探偵小説の映画化らしく、小説のごとく探偵のドクは謎を解くために手当たりしだい、重要人物をあたっていきます。
視聴者はたらいまわしにされる主人公をずっと追っていくというだけで、その中にミステリーもサスペンスも見出せないはずです。唯一の見せ所は登場人物の下ネタのユーモアとドラッグでヘロヘロしている人たちの馬鹿馬鹿しさぐらいでしょうか。
ナンセンスな映画でも面白ければいいんです。意味不明な会話でも笑えたら拍手ものです。
ただこの映画は面白くもないし、笑えもしない。ただただくどいだけの物語です。この手の映画を僕は「キメ映画」と呼んでいます。
「フィフティ・シェイズ・オブ・グレイ」が自慰するためのオナニー映画だとしたら、この映画はドラッグでキメて見る「キメ映画」です。
麻薬でラリッてる人にはこういうナンセンスな内容の映画が爆笑できるらしく、登場人物が滑稽であればあるほどツボにはまるようです。
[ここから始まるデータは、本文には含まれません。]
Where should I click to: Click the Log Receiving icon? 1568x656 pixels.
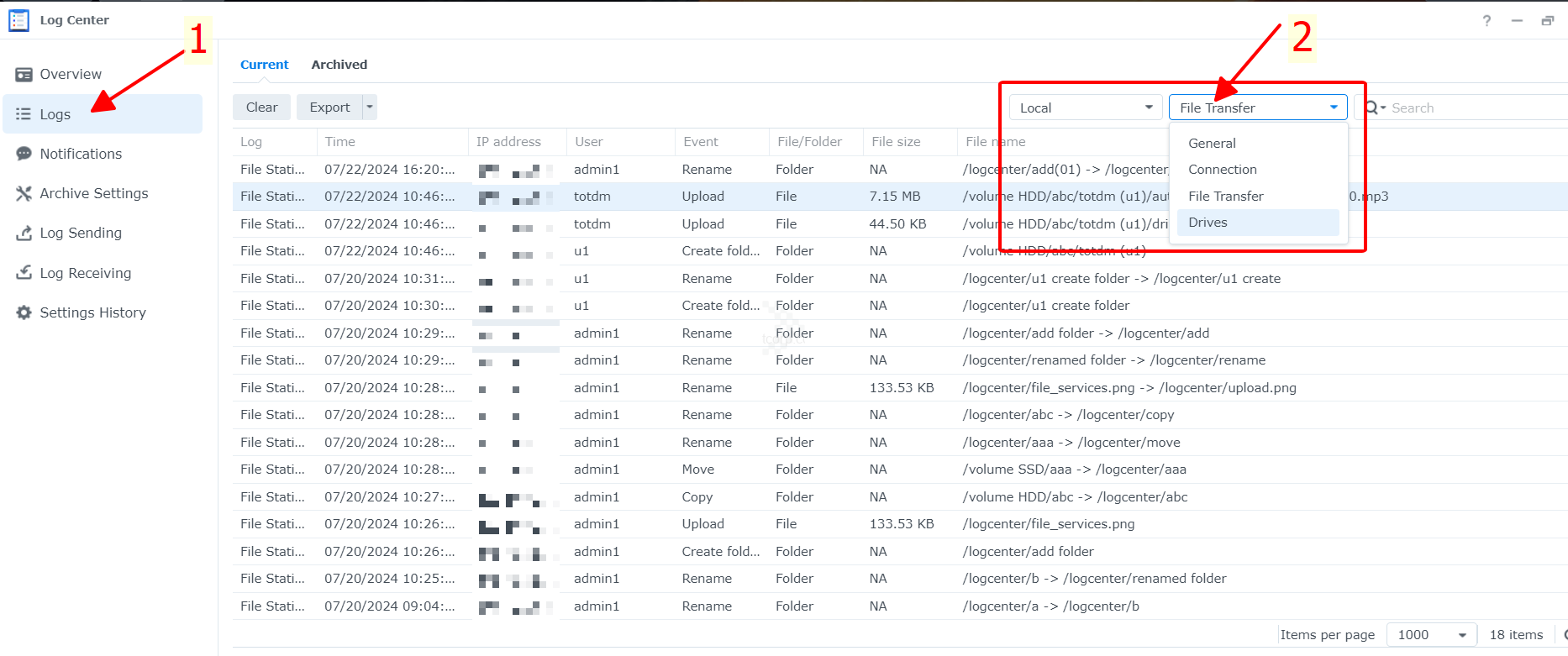[24, 273]
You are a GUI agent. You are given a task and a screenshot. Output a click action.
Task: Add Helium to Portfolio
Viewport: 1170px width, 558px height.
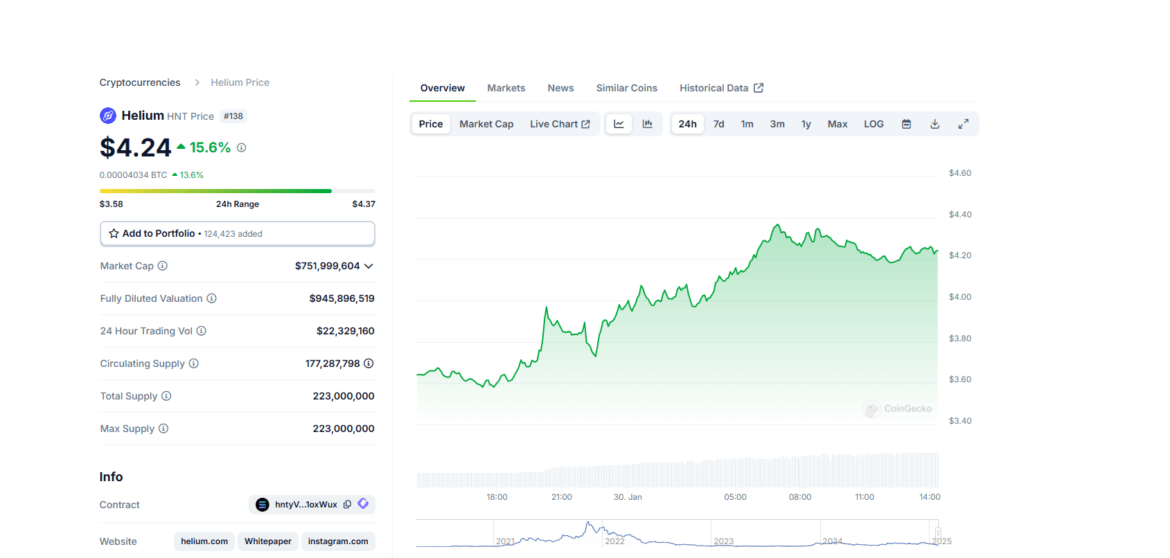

その一方で素面の人が見てもなんの面白味もなければ、ナンセンスな部分にこそ価値を見出しているような演出にイライラさせられるはずです。
特にマリファナでトロんとしているホアキン・フェニックス扮するドックの口調や間の取り方なんて耐えられないと思います。
欧米にはこの手のキメ映画が結構あるんですが、日本ではメジャーな映画の中ではあまり見かけませんね。
マイナーな作品の中で強いて挙げるなら短編集の「Grasshoppa! 」が僕はそうだと思っています。
昔、日本人の女の子でこのシリーズが大好きだっていう子がいたんですが、あの子も相当なキメキメ女でした。
こういう映画に嫌悪感を抱く人は正義感を最大限に発揮して、映画館で意味不明なシーンで大笑いしている人がいたら警察に突き出したら面白いかもしれません。
「容疑者、ホアキン・フェニックス」を見てもそうだけど、ホアキン・フェニックスがコメディーに向いていないのはもう分かりきってるのに、よりによってなんで彼を起用するんでしょうか。
コメディー俳優という枠があるように、やはりコメディーは誰にでもできるジャンルじゃないというのが分かりますね。寒いなんてもんじゃないです。
ただ、ホアキン・フェニックス以上に寒かったのが70年代を舞台にした風景や登場人物をスタイリッシュに見せようとしている演出です。
フィルムの色をセピアにして、服装をヒッピーぽっくして、マリファナを吸わせたら70年代って。コマやメンコで遊んでる日本の少年を使って「昭和」を描くのと同じぐらいしょぼいアイデアですね。